Quatre jours après les attentats du Bataclan, du Stade de France et des terrasses de Paris, pile au lendemain des trois jours de deuil national, a eu lieu un événement discret mais hautement symbolique. Ce mardi 17 novembre 2015, l’Indonésie, le plus grand pays musulman du monde, organisait un spectacle musical.

Certes, le concert était programmé bien avant les attentats puisqu’il s’agissait de fêter le cinquième anniversaire de l’inscription de l’angklung par l’UNESCO au patrimoine culturel immatériel de l’humanité. Mais l’événement prend une valeur très symbolique à la fois par le lieu dans lequel il se déroule, par le pays qui en est l’organisateur, mais aussi et surtout pour ce choc des civilisations qui n’aura pas lieu.
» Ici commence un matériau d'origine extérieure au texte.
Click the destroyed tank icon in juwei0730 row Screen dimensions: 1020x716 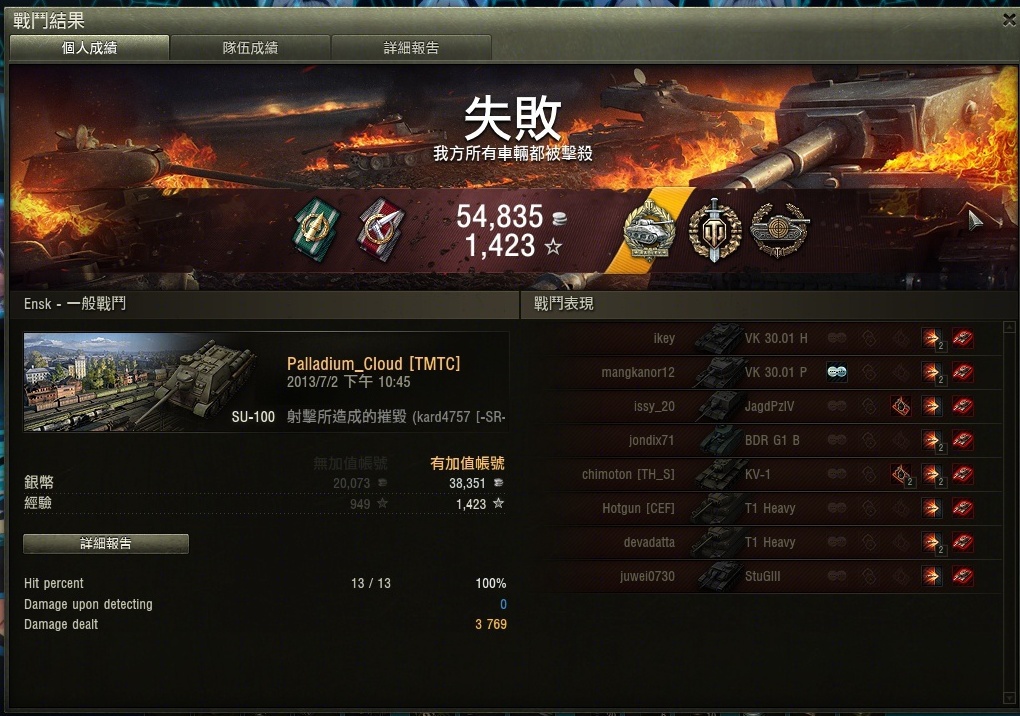coord(963,576)
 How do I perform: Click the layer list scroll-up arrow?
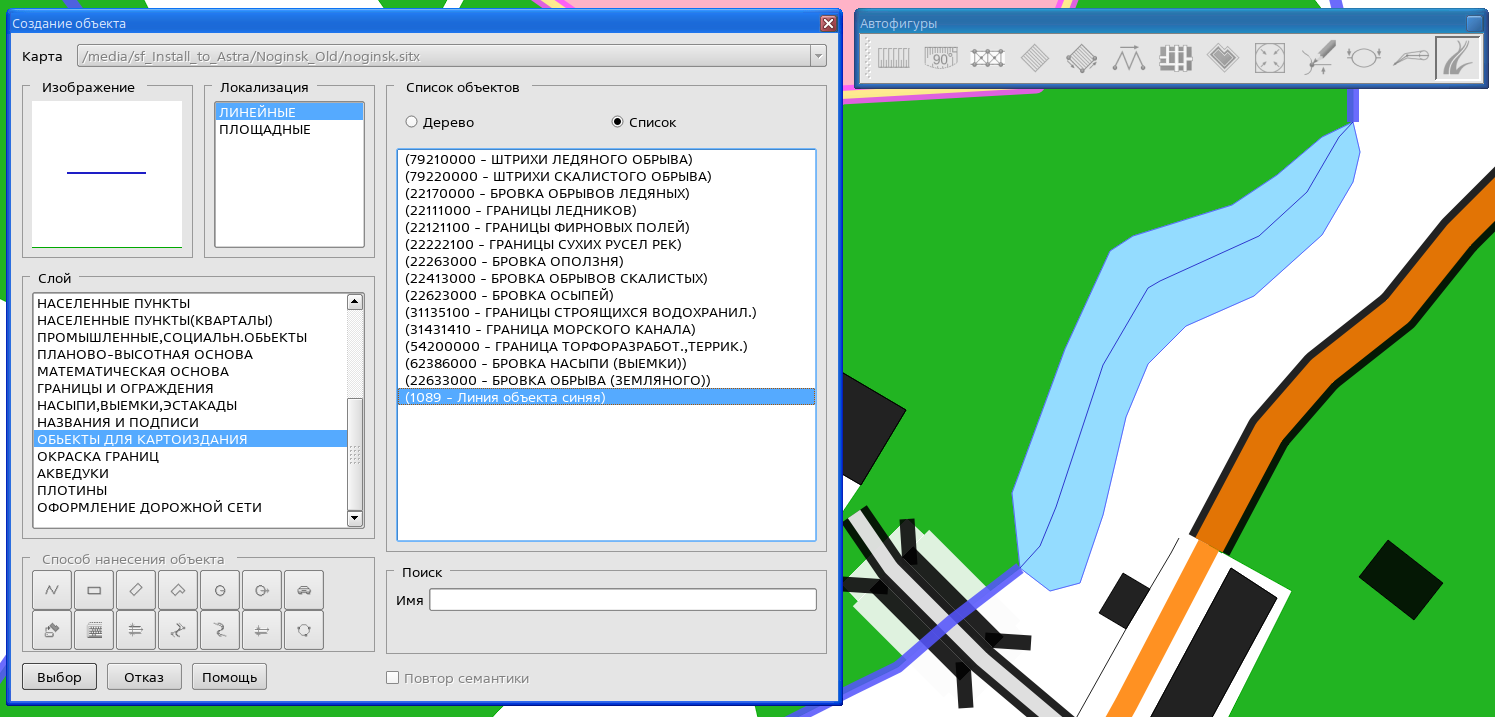(x=354, y=302)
L’architecture de la salle ne peut en effet pas laisser indifférent pour mettre en scène un instrument de musique traditionnel d’Asie du sud-est : un théâtre à l’italienne néoclassique construit juste avant la révolution. Quel décor improbable avec ses dorures pour découvrir un instrument en bambou vieux de plus de 800 ans ! On frôle même le surréalisme avec le plafond refait au siècle dernier par le peintre André Masson, un des fondateurs du mouvement surréaliste. Et l’histoire du théâtre contribue à sa façon à faire écho aux événements du 13 novembre. Rebaptisé « Odéon-Théâtre de l’Europe », cette vieille Europe dont il tant question dans l’affrontement entre Daesh et l’occident, il a aussi porté les noms de « Théâtre de la Nation » et de « Théâtre de l’Egalité ». Europe, nation, égalité… tout cela est très troublant.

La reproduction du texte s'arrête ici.